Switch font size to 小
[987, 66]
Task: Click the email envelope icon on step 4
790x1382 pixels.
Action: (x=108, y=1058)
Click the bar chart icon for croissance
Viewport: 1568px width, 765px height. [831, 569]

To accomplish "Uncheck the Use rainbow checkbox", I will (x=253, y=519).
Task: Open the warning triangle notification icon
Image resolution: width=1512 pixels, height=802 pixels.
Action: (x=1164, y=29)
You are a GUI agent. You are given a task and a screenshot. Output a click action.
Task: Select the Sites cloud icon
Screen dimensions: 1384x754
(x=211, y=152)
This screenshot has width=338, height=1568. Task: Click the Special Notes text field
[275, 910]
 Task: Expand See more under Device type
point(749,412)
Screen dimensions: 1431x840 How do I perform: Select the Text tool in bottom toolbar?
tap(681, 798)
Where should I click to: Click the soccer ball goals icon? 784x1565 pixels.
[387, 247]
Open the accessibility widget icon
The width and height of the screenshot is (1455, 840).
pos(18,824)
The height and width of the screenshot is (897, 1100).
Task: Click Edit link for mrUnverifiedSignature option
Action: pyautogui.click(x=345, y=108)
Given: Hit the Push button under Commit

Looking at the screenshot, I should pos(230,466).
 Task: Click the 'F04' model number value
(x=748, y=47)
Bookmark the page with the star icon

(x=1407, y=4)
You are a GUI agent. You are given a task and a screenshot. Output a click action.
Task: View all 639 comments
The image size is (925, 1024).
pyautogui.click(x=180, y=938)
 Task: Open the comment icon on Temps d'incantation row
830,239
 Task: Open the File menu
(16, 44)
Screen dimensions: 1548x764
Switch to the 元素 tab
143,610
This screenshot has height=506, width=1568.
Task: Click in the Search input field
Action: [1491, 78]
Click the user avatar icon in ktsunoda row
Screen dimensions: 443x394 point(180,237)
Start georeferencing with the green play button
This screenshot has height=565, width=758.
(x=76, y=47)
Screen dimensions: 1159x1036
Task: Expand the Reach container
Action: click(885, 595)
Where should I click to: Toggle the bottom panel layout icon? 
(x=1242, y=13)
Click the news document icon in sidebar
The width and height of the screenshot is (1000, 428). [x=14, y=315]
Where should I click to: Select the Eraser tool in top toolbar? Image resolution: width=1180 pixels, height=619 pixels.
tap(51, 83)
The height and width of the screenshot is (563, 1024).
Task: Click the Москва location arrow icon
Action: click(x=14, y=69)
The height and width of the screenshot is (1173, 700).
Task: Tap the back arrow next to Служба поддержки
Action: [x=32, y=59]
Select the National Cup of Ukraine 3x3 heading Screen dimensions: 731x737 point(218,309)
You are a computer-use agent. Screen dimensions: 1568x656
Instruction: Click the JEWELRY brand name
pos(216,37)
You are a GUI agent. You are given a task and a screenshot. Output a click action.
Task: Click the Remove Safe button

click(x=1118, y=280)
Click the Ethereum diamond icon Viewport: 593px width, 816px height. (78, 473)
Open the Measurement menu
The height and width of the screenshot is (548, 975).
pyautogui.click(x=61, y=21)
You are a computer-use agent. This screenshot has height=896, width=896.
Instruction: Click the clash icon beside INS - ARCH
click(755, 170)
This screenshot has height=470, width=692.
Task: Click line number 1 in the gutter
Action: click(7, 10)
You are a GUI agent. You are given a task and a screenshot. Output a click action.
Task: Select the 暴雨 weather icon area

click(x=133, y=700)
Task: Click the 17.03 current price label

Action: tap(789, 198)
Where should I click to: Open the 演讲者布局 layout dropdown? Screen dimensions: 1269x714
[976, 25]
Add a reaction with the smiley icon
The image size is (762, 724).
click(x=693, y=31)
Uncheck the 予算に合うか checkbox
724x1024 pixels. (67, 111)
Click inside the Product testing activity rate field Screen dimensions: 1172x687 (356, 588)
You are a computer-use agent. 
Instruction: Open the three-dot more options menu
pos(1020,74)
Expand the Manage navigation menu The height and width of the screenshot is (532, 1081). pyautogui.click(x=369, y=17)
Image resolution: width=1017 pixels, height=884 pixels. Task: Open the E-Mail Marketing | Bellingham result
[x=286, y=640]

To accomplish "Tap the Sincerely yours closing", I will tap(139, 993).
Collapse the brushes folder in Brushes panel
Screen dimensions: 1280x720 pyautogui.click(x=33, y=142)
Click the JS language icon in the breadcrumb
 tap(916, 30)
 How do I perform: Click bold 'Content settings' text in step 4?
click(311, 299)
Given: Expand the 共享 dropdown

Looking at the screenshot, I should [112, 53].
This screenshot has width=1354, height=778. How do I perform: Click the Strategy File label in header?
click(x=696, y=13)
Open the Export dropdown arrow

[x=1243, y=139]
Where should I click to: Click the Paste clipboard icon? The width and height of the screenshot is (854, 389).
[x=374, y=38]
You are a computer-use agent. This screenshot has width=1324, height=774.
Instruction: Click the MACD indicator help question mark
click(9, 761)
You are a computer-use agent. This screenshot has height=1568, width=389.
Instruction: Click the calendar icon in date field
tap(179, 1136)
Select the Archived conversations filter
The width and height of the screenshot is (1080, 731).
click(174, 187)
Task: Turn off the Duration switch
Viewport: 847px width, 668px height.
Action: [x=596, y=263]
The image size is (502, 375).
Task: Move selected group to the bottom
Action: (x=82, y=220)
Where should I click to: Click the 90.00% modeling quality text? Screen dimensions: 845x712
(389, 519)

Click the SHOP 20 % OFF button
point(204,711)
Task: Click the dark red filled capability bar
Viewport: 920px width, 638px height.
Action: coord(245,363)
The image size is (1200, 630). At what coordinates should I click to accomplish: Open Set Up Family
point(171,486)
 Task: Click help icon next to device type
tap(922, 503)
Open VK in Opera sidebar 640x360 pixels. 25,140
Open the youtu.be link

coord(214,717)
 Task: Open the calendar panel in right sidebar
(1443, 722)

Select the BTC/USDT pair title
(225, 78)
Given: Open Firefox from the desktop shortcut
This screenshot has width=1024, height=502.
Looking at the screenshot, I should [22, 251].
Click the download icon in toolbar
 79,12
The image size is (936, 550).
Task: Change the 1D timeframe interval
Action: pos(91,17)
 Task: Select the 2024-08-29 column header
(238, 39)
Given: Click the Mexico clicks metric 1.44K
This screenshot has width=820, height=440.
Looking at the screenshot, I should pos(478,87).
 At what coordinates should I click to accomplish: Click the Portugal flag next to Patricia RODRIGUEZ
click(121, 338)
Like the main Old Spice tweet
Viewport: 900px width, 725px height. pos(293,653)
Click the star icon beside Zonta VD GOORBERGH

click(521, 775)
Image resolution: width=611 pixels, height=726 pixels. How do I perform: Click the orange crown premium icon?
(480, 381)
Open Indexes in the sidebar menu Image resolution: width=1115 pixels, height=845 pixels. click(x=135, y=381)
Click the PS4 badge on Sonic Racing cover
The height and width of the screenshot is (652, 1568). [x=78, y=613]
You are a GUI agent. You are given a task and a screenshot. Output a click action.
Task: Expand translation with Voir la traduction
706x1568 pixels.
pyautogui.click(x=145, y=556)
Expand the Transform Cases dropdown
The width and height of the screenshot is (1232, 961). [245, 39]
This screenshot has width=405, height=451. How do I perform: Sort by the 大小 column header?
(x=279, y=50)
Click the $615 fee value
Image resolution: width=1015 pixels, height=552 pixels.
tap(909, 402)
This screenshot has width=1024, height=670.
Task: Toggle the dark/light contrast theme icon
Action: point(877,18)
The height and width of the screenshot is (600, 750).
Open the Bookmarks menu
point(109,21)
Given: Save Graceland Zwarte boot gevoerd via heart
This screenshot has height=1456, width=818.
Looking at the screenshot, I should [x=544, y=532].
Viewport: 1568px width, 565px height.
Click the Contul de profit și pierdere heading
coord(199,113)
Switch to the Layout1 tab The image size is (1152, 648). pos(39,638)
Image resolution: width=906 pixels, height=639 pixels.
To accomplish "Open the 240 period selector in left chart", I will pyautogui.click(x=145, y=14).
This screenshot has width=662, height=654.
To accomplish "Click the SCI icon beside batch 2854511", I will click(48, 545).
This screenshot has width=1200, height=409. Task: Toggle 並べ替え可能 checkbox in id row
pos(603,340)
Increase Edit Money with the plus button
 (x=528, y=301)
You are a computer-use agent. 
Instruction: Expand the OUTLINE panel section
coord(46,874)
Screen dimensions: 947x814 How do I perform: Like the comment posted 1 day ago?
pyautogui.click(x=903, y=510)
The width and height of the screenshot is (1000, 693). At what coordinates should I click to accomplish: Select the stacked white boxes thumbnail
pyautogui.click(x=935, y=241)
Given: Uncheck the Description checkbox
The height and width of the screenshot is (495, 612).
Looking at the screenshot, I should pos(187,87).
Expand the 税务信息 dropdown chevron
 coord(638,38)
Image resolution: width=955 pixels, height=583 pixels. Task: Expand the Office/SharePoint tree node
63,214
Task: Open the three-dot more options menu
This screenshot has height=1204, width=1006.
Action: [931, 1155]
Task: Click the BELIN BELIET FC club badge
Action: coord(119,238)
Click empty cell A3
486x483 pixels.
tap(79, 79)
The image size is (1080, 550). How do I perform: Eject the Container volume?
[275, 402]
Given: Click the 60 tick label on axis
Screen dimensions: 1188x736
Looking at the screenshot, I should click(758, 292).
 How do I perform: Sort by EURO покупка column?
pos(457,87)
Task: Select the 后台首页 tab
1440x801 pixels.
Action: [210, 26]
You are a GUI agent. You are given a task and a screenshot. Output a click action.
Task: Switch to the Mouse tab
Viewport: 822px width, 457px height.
◆ ◆ ◆
▸ **Task item**
Search the material above for the word "will", then copy out each line that has it.

▸ **Solution for this exercise**
To accomplish "Uncheck the Use rainbow checkbox", I will (x=253, y=519).
To accomplish "Tap the Sincerely yours closing", I will tap(139, 993).
To accomplish "Open the 240 period selector in left chart", I will pyautogui.click(x=145, y=14).
To accomplish "Click the SCI icon beside batch 2854511", I will click(48, 545).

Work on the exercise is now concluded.